Estou contando tudo isso porque, nos últimos dias, as redes sociais (ou sociopatas) deste Brasil varonil voltaram a ser invadidas por gente famosinha que defende argumentos muito parecidos com os de Al-Andalusi —só que invertendo o sinal, é claro, colocando os europeus no topo. Dizem que pessoas de países tropicais vão querer aproveitar a vida em vez de "progredir"; que gente de origem africana tem QI "inferior". Um dos sujeitos batendo esse bumbo é o deputado federal Gustavo Gayer (PL-GO) —previsivelmente, bolsonarista roxo.

Há muitos motivos para ficar desanimado diante dessa conversinha de jerico, mas a que mais me irrita no momento é a completa incapacidade, por parte dessa gente, de distinguir entre senso comum e fatos, e de enxergar direito as implicações das trajetórias históricas de cada continente.

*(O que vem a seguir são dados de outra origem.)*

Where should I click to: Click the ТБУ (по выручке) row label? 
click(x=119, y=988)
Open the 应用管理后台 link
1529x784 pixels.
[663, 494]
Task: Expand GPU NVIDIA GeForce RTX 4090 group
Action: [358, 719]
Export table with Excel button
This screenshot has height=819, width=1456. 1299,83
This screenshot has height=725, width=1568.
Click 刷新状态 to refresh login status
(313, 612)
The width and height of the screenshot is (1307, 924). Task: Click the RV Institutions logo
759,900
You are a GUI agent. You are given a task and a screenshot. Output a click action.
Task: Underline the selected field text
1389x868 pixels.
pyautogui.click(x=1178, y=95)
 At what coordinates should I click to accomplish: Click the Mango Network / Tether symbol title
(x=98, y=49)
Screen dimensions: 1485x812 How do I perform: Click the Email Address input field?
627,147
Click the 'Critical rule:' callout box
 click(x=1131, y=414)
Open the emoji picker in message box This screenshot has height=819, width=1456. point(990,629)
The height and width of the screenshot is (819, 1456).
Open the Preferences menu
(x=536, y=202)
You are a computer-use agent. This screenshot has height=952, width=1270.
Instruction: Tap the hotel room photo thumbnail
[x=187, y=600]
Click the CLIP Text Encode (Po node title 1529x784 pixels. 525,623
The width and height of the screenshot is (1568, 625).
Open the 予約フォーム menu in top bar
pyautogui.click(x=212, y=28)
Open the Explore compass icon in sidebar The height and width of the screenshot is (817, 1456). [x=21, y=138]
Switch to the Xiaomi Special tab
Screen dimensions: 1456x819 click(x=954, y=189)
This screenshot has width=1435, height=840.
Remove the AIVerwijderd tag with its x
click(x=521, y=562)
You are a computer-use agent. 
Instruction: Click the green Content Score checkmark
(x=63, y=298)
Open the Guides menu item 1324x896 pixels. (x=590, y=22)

Era óbvio para Al-Andalusi que o "auge da civilização" só pode existir nas bordas do Mediterrâneo, assim como é óbvio para os racistas de hoje que só países do norte da Europa e seus herdeiros coloniais na América do Norte e na Oceania são "plenamente desenvolvidos". Mas dizer isso é ignorar alguns fatos inconvenientes:

1) Regiões quentes desenvolveram diversas civilizações avançadas (muitas delas anteriores a qualquer Estado europeu), da Mesopotâmia e do Egito à China subtropical, passando pelas cidades maias da Guatemala, pelo Império Etíope antigo e medieval e pelo esplendor da Índia;

2) A aparente supremacia dos europeus e seus descendentes é um fenômeno recentíssimo e contingente. Até o fim do século 17, o Império Otomano, com sua sede em Constantinopla/Istambul, enfrentou os europeus em pé de igualdade; chineses e indianos foram perfeitamente capazes de barrar o avanço colonialista até essa mesma época;

3) Como nem a composição racial europeia nem a dos países sob avanço colonialista mudou depois desse período, não há razão nenhuma para achar que uma superioridade intrínseca dos europeus —do tipo "QI naturalmente maior"– explica seu avanço. Fatores muito mais complexos e contingentes provavelmente estão por trás dela;

4) Mudanças significativas no QI no espaço de uma ou duas gerações estão mais do que documentadas no mundo inteiro (é o chamado "efeito Flynn"). Alimentação decente, boas condições sanitárias e educação quase certamente seriam capazes de transformar as medições de QI em países africanos ou no Brasil.

O sujeito que ouvir esses argumentos e ainda assim continuar se comportando como um Al-Andalusi 2.0 só pode ser qualificado de um jeito: como racista mesmo.